Reconcile cpus/memory with clusterOptions for pbspro executor

bentsherman commented 3 years ago

I have a feature request and some discussion around the pbspro executor and how resource settings are determined from cpus, memory, and clusterOptions.

So we have a pipeline with the standard sort of resource settings:

# base.config
process {
  cpus = 1
  memory = 6.GB
  time = 24.h
}

And in the spirit of nf-core we are developing an institutional config file with settings for our PBS Pro scheduler. Now a wonky thing about our scheduler is that we must specify the interconnect, even if we don't care and just say "any". Our admins have been pretty adamant about this rule. So we put that here:

# palmetto.config
process {
    executor = "pbspro"
    clusterOptions = "-l select=1:interconnect=any"
}

These settings in combination produce the following kind of pbs headers:

#PBS -N nf-kallisto_DRX
#PBS -o [...]
#PBS -j oe
#PBS -l select=1:ncpus=4:mem=6144mb
#PBS -l walltime=24:00:00
#PBS -l select=1:interconnect=any

In this situation, PBS seems to ignore the second select line. It gets the right cpus, memory, and walltime, but it never includes the interconnect setting and so the job is rejected. (Actually the job is still accepted if ncpus=1, but I think that is also an artifact of our particular cluster.)

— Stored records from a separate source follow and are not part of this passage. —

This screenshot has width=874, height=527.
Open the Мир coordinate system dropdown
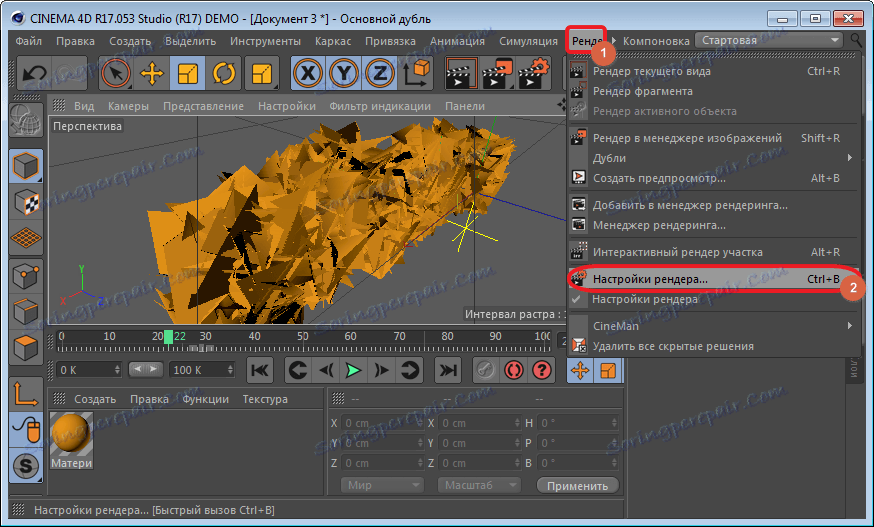[383, 486]
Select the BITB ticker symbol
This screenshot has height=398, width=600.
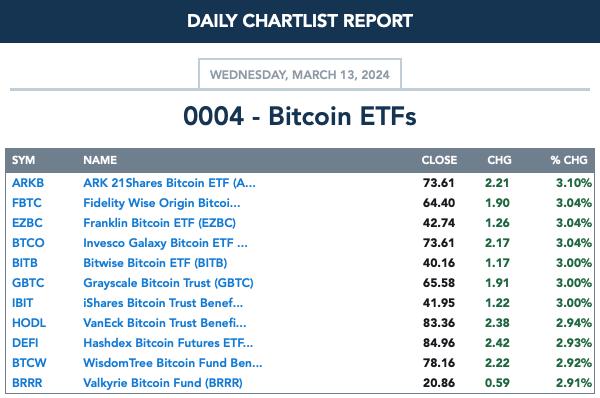click(25, 263)
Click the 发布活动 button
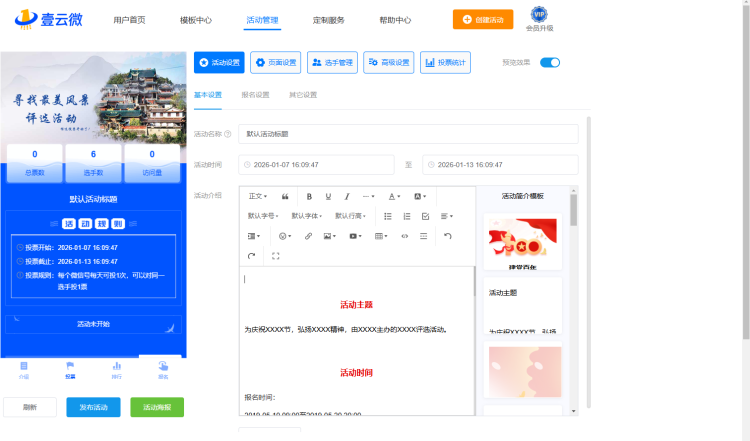Screen dimensions: 750x441 point(93,407)
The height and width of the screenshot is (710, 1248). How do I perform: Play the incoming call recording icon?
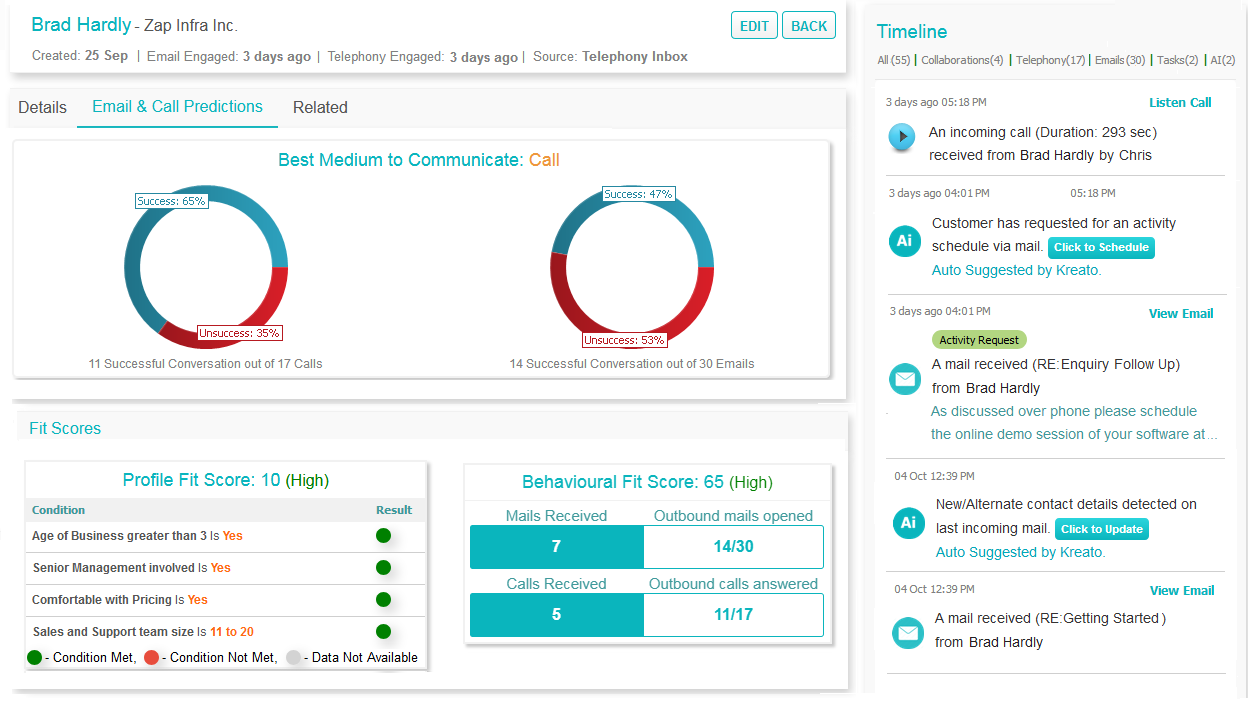902,137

So now I have to null the cpus and memory directives and instead specify them in clusterOptions:

process {
    executor = "pbspro"
    cpus = null
    memory = null
    clusterOptions = "-l select=1:ncpus=1:mem=6gb:interconnect=any"
}

But at this point things get really hairy because I end up having to do the same kind of thing for any withLabel or withName rules in the pipeline config. The pipeline in question is working towards nf-core compatibility so they aren't going to maintain platform-specific profiles, and I don't think the sys admins are going to budge on this weird interconnect rule.

So I'm wondering if we can solve my problem in Nextflow? It seems to me that if cpus and/or memory are defined in addition to clusterOptions, then the resulting select lines should be merged like so:

#PBS -N nf-kallisto_DRX
#PBS -o [...]
#PBS -j oe
#PBS -l select=1:ncpus=4:mem=6144mb:interconnect=any
#PBS -l walltime=24:00:00

These headers would work for me. The time directive can be left alone because the walltime setting is not tied to the select. This is all just for the pbspro executor, although I imagine we could have this same discussion for pbs and really any other executor that supports clusterOptions.

bentsherman commented 3 years ago

Another downside of this situation is that when you specify cpus through clusterOptions instead of cpus, task.cpus does not accurately reflect the actual number of cpus and so you can't do multiprocessing if you have to provide task.cpus as a command-line argument in the task script.

bentsherman commented 3 years ago

To my surprise, my sys admins actually removed the interconnect requirement at my request, since "any" is a sensible default, so this issue is no longer urgent for me. That being said, I think it's still an interesting issue to consider so I'll leave it open.

stale[bot] commented 2 years ago

This issue has been automatically marked as stale because it has not had recent activity. It will be closed if no further activity occurs. Thank you for your contributions.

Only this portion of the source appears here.